Importance sampling for Bayesian inference: polynomial-dimension dependent error bounds

TL;DR

This paper analyzes importance sampling in high-dimensional Bayesian models, establishing conditions under which error bounds remain finite and converge at the standard Monte Carlo rate, regardless of dimension.

Contribution

It introduces a probabilistic framework using a link function to characterize error bounds, providing a new way to handle high-dimensional Bayesian inference.

Findings

Error bounds are finite and converge at O(N^{-1/2}) if the link function is Bochner integrable.

The approach offers a mechanism to control the dependence of error on model dimension.

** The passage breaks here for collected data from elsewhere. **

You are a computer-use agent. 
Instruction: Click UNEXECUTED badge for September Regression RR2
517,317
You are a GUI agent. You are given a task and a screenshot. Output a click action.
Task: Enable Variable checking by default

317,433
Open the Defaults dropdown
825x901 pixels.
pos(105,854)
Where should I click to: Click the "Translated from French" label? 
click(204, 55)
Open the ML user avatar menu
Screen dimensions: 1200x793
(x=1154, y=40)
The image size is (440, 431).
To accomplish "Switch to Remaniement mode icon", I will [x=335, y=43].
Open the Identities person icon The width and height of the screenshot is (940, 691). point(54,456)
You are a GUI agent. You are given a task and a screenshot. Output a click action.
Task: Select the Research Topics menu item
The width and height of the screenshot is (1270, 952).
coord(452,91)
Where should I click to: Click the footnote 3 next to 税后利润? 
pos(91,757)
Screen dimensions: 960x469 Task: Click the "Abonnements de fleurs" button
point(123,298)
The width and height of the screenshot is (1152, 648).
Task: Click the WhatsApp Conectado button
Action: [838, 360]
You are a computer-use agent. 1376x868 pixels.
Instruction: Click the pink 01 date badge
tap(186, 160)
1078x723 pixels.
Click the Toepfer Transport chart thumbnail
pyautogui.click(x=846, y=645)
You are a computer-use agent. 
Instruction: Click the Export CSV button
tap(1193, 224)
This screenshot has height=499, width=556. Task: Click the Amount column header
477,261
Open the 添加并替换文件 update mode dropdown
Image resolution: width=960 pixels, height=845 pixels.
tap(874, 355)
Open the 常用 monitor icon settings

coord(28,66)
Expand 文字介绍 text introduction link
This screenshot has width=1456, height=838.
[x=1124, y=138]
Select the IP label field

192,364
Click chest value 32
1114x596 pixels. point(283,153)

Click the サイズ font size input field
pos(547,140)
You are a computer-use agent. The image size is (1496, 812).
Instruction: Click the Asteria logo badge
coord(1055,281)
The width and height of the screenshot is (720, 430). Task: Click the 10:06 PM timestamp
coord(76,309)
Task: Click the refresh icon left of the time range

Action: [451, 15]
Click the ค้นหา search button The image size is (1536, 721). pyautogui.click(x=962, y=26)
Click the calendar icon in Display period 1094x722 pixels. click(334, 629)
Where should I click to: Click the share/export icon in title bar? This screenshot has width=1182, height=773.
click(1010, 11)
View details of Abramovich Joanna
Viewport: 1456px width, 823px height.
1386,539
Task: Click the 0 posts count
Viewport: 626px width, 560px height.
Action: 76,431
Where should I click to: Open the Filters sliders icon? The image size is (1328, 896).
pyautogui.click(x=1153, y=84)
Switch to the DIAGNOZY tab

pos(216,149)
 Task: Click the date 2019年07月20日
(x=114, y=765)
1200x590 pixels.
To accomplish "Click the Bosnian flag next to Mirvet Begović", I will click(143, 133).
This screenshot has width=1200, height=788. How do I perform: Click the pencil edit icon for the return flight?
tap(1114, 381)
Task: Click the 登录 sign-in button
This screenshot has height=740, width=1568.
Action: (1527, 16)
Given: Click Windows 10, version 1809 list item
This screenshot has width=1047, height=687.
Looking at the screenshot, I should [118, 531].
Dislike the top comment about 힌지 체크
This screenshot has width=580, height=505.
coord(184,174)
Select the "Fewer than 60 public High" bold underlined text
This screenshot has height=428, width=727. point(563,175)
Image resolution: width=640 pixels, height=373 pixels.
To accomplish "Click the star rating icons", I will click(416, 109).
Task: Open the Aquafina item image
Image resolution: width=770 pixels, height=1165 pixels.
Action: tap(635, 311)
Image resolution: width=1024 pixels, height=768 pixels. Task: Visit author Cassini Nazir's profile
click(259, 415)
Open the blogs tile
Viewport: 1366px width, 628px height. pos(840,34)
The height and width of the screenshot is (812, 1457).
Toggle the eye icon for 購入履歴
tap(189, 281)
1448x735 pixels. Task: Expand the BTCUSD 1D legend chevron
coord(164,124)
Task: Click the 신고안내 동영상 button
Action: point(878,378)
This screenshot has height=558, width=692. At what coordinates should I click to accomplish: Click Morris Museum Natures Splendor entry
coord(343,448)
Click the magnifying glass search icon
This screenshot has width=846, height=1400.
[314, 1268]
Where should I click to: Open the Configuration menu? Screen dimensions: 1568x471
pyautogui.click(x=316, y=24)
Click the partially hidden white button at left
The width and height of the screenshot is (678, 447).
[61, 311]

Explicit error scaling examples are provided for linear-Gaussian and bounded observation models.

Abstract

Many Bayesian inference problems involve high-dimensional models where the performance of standard importance sampling (IS) methods often degrades rapidly as the dimensionality increases. Classical analyses of IS typically rely on the assumption that observations are arbitrary but fixed (i.e., deterministic), thereby neglecting the probabilistic structure that the Bayesian model induces on the data. In this paper, we adopt the perspective that observations are themselves random variables whose distribution is governed by the underlying model. Within this probabilistic framework, we identify a model-dependent function, referred to as the link function, which connects the fixed- and random-observation formulations. We provide a characterization of the $L^2$ Monte Carlo estimation error: specifically, we show that the $L^2$ error bounds are finite and converge at the standard Monte Carlo rate $O(N^{-1/2})$, for arbitrarily large dimension, if and only if the link function is Bochner integrable. This result reveals the fundamental quantity controlling the approximation error and establishes a mechanism to manage the dependence on the model state dimension. Consequently, our approach provides a principled way to alleviate the challenges of high dimensionality, offering insights that transcend worst-case analyses dominant in the existing literature. Finally, we derive explicit analytical examples of the dimensional scaling of the associated errors for several model classes, including linear-Gaussian systems and models with bounded observation functions.